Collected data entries
+++
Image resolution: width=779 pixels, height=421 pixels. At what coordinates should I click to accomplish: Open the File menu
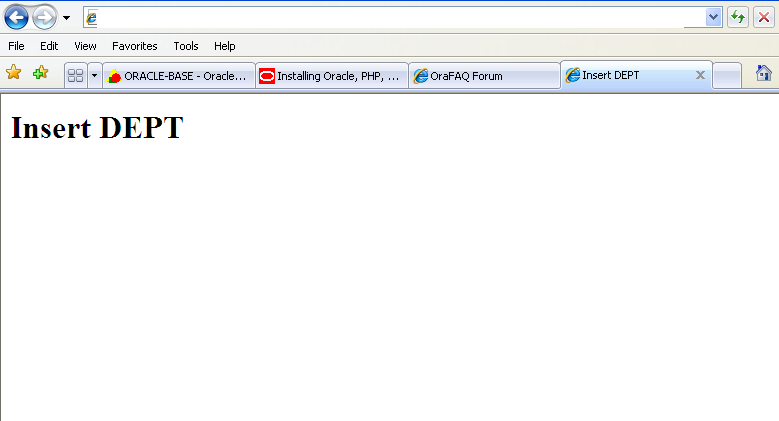pos(16,46)
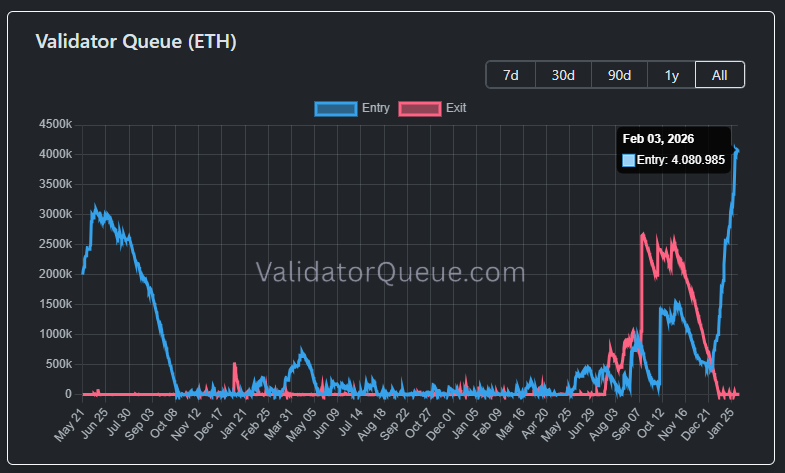Screen dimensions: 785x473
Task: Click the 4500k y-axis label
Action: 55,125
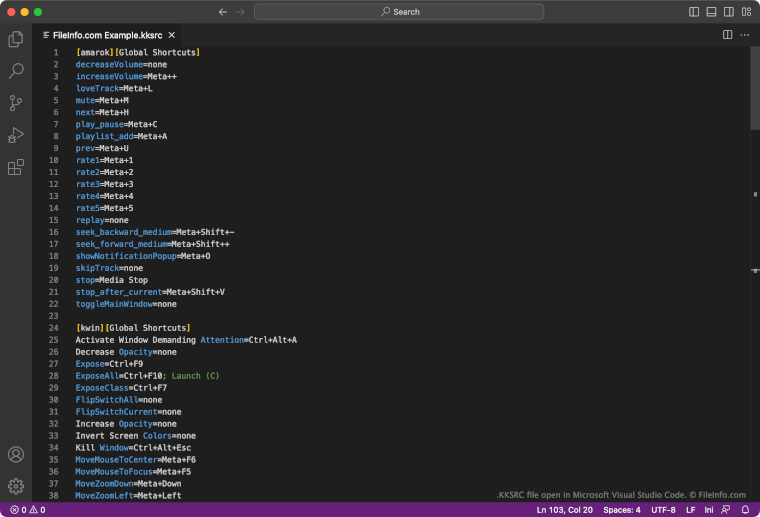Open the Ini language mode selector

point(711,510)
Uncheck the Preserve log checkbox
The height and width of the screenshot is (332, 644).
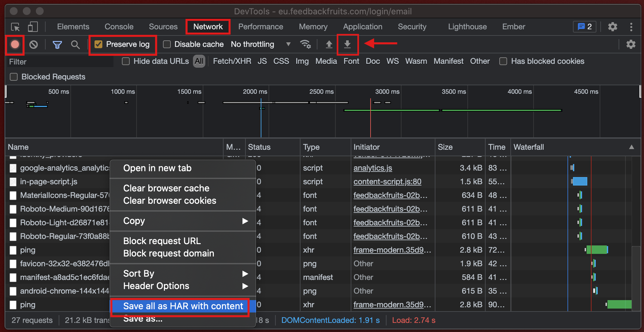click(x=98, y=44)
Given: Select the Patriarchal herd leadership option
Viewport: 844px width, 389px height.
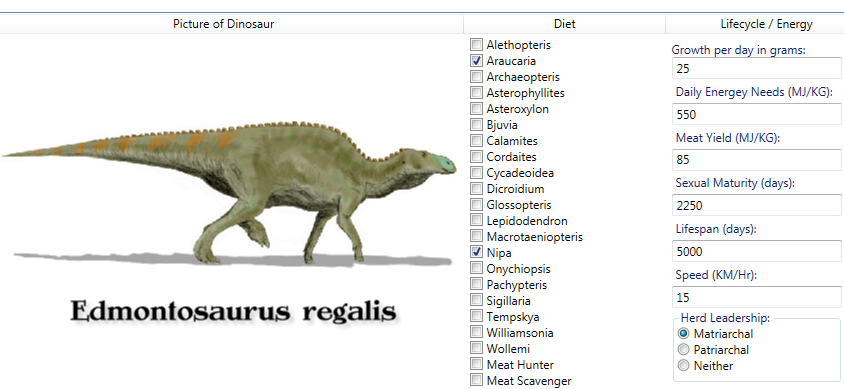Looking at the screenshot, I should point(684,349).
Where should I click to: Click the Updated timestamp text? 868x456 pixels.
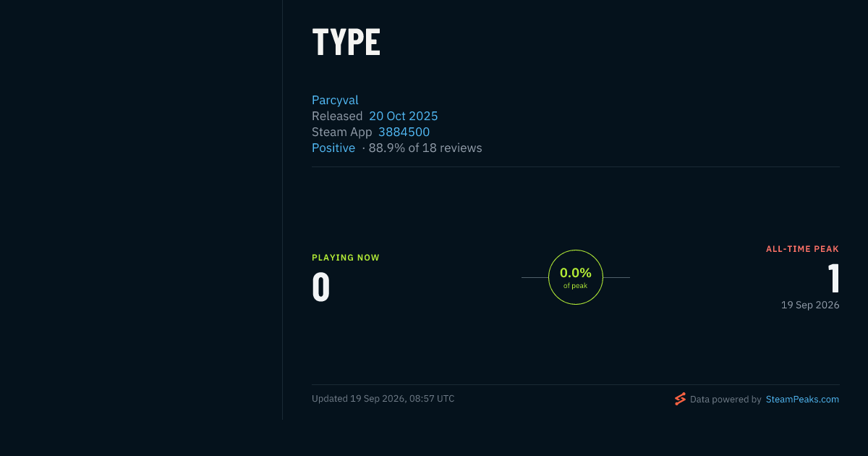point(383,399)
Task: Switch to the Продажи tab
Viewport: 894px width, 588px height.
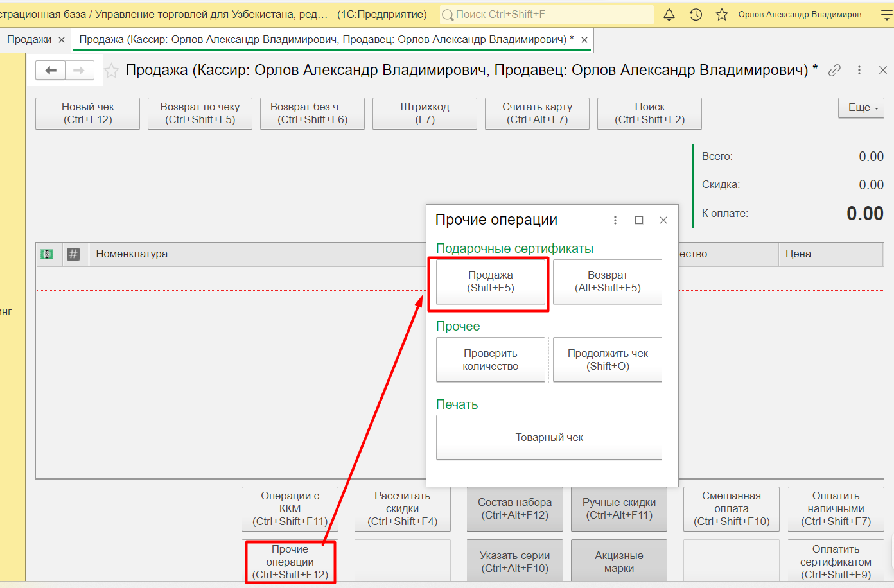Action: pos(29,40)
+++
_Problem description_: Return exactly the line containing "Where should I" and every line after it, up to and including the final line of the entries above. Pictures stay out.

_Response to the task_:
Where should I click to: Click the Updated timestamp text? 868x456 pixels.
point(383,399)
Task: Switch to the Продажи tab
Viewport: 894px width, 588px height.
Action: pos(29,40)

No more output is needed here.